O Estatuto Civil de 2002, no artigo 1.712, com o objetivo de fortalecer o instituto, deu maior amplitude a seu conceito estabelecendo que o bem de família consistirá “em prédio residencial urbano ou rural, com suas pertenças e acessórios, destinando-se em ambos os casos a domicílio familiar, e poderá abranger valores mobiliários, cuja renda será aplicada na conservação do imóvel e no sustento da família.”
Configurando novidade, pelo art. 1.713 do diploma civilista, tais valores mobiliários não poderão exceder o valor do prédio instituído em bem de família, em razão de sua natureza acessória, devendo estar individualizados no instrumento que formaliza sua instituição.
Além disso, o bem de família, conforme dicção do artigo 1.711 do Código Civil, transcrito acima, deverá ser formalizado por escritura pública ou testamento, considerando-se constituído a partir do registro do respectivo título no Registro de Imóveis.
Assim, o procedimento para a instituição do bem de família vem disciplinado pelos artigos 260 a 265 da Lei dos Registros Públicos (Lei nº 6.015/1973). No entanto, o referido diploma legal só disciplinou a instituição por meio de escritura pública, permanecendo carente de regulamentação sua constituição por testamento.
Nesse passo, o instituidor apresentará ao oficial de registro de imóveis competente a escritura do imóvel, para que seja publicada na imprensa local ou, em sua falta, na Capital do Estado ou Território, de acordo com previsto no art. 261 da Lei 6.015/1973. A finalidade dessa publicidade é dar oportunidade aos possíveis credores de dívidas existentes de apresentarem oposição a sua instituição.

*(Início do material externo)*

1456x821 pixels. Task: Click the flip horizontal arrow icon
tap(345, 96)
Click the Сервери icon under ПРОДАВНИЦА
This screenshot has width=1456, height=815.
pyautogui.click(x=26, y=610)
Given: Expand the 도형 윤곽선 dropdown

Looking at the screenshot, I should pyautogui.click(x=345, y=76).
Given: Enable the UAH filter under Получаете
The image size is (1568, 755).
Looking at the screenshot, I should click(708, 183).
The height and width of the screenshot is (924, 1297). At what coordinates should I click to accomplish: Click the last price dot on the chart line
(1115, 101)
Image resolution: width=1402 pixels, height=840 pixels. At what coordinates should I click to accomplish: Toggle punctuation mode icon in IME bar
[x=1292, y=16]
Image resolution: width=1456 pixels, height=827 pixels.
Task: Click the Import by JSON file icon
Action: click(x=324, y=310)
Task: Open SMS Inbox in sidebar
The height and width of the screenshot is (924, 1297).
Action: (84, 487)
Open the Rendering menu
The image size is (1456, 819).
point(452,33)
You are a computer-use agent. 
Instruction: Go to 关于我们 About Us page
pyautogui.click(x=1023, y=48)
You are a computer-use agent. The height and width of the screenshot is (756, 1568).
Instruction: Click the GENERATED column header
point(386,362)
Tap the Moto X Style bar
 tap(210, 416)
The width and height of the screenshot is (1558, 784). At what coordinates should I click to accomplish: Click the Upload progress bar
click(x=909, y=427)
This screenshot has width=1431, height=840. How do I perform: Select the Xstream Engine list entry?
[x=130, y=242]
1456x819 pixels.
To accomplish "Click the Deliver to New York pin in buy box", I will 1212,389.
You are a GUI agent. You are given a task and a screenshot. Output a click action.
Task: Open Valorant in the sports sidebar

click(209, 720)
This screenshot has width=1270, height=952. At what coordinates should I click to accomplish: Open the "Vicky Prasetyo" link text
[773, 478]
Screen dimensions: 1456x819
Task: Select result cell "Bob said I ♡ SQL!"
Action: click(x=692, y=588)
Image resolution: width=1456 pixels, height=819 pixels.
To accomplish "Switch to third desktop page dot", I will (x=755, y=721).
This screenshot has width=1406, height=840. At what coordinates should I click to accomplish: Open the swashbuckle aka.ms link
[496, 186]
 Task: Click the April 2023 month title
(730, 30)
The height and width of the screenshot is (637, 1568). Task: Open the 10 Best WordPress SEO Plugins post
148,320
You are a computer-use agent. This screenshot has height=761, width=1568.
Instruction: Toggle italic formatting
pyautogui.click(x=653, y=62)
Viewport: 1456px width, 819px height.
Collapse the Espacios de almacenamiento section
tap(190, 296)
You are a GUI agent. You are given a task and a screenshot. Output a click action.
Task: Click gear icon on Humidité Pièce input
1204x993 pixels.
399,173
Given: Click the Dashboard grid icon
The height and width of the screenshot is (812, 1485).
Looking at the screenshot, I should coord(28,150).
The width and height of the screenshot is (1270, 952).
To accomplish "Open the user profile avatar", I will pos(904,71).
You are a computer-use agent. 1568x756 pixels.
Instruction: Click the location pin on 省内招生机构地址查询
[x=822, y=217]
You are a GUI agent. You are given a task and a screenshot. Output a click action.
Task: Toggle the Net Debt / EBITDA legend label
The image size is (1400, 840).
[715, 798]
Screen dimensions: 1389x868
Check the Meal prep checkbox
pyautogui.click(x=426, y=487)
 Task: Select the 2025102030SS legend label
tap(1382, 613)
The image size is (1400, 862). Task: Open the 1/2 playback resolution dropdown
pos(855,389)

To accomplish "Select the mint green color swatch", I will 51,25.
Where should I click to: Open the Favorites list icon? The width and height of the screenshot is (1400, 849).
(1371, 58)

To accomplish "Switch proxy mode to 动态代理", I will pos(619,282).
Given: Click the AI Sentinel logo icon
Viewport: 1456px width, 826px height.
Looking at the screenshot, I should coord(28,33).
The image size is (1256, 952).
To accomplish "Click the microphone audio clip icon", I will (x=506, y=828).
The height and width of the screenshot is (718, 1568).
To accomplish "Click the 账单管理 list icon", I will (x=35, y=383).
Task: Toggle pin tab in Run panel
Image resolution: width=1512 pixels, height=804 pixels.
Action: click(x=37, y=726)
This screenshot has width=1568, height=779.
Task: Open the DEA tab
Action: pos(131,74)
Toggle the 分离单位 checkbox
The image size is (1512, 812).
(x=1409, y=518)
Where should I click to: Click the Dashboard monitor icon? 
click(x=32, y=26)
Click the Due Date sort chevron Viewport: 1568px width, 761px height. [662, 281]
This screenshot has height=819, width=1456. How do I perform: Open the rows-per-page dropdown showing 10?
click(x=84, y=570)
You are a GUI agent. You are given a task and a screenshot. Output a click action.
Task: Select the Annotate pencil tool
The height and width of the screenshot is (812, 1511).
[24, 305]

Não existindo razão para dúvida do oficial, será feita a publicação na forma do art. 262 da Lei 6.015/1973, in verbis:
“Se não ocorrer razão para dúvida, o oficial fará a publicação, em forma de edital, do qual constará:
I - o resumo da escritura, nome, naturalidade e profissão do instituidor, data do instrumento e nome do tabelião que o fez, situação e característicos do prédio;
II - o aviso de que, se alguém se julgar prejudicado, deverá, dentro em trinta (30) dias, contados da data da publicação, reclamar contra a instituição, por escrito e perante o oficial.”
Ultimado o prazo de 30 dias sem apresentação de reclamação, o oficial transcreverá integralmente a escritura no Livro nº 3 e fará a inscrição na competente matrícula, arquivando um exemplar do jornal da publicação e restituindo o instrumento ao apresentante, com a nota da inscrição.